Recent ITO world data shows that the current mapping speed is 665 roads/day fixed or added. Assuming that the current mapping speed is kept up, this means the complete road network will be finished in 313 days. Less than a year to go.

(100% complete == all roads from the British government Ordnance Service are present and correctly named)

Comment from EdLoach on 6 April 2011 at 13:03

Interesting graph (though axis labels are swapped). I'm also assuming that the f(x) has some reference date for where x=0?

I'd also query the "correctly named" claim. With OS Streetview and OS Locator themselves sometimes differing on the name of any particular road, and sometimes both agreeing but not agreeing with what is on the ground, the best that can happen is "probably correctly named, but really could do with survey to confirm".

Comment from chriscf on 6 April 2011 at 17:13

As with any large project, time to completion tends to a constant which is not always zero. We may well end up reaching the point where we are permanently 42 days to completion. Always useful to have a salt cellar handy when daling with these figures.

Comment from mannequinZOD on 6 April 2011 at 18:08

Cheers for your comments. Yes, always take it with a grain of salt. I am sure there are mistakes in OS Locator, but I am also sure there are not many (maybe <0.1%?).

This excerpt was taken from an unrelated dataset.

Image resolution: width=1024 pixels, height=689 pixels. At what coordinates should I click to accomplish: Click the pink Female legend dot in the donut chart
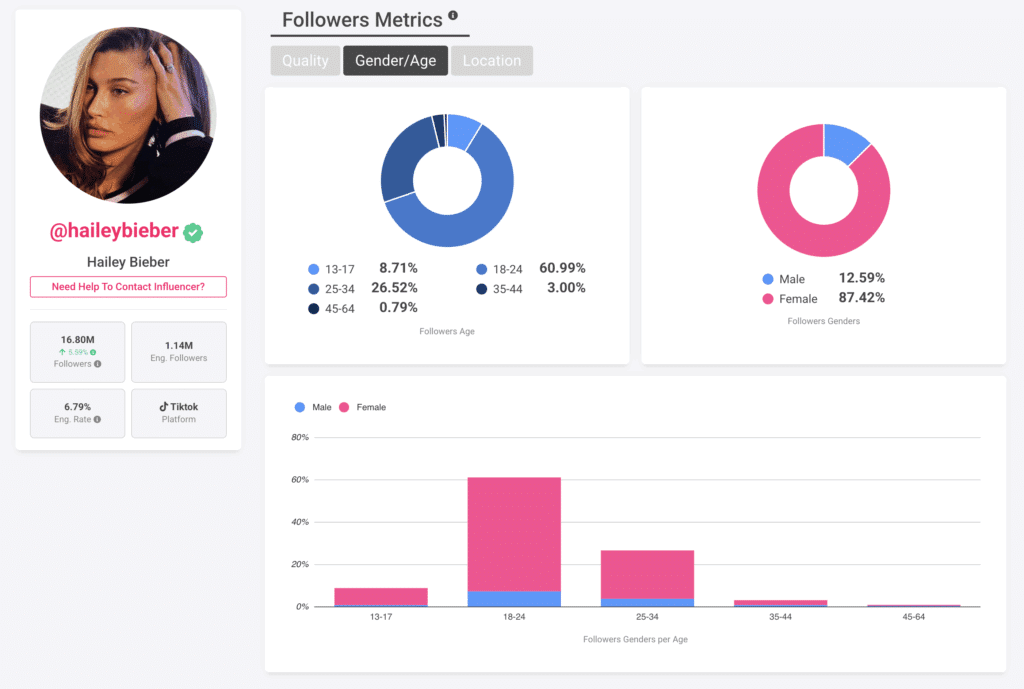(x=767, y=298)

I don't think that we will end up with a permanent 42 days to completion, since a lot of people take the district data from ITO world as an encouragement to improve their area and push it up the rankings. We will end up a bit short of zero, because of the aforementioned errors in OS locator. In the end there is a finite number of streets in GB.
On the other hand, I agree that the entire map will never be completed (POIs, tracks, landuse...), since people are making up new features that can be referenced.

I think the reference date it probably the 1/1/1970, commonly seen as zero in UNIX time, but it doesn't really matter for the calculation.

Sorry about the axis, I'll fix it.

Comment from Vclaw on 7 April 2011 at 17:53

How many of these streets have actually been checked on the ground? Or is it just more people tracing places they have never visited?
The OS data has plenty of errors in it.

Comment from LivingWithDragons on 18 April 2011 at 12:19

There are some districts that are low OSM coverage in the comparison. Please don't just go and map these though, I'm planning mapping events in some of them (probably late summer). My aim is to map them with ground survey AND stir up some new users locally. That will encourage mapping of other features (e.g. footpaths POIs, and house numbers) and to continue updating the map as the world changes next door to them.

Comment from mannequinZOD on 21 April 2011 at 14:19

I don't know. I have the feeling that some of the areas are rather just traced, seeing the sudden progress of some districts. It's true that OS data has errors, but as long as people do not start to rename streets according to the OS data it is fine. Better to have a misspelled street names than none. Second and third node edits by locals will clear eventual mistakes.

I agree that it would be better to gather the local community to make it more sustainable for the future. On the other hand, it won't keep people from tracing satellite imagery and fill in names from the OS Data. This has lead to lot's of improvements and can lead to great coverage (e.g. Haiti). Looking at the Gb district data, some are shockingly sparsely mapped.Places like Hastings, City of Plymouth and so on are just at the 50% mark, which is very bad for a populated place.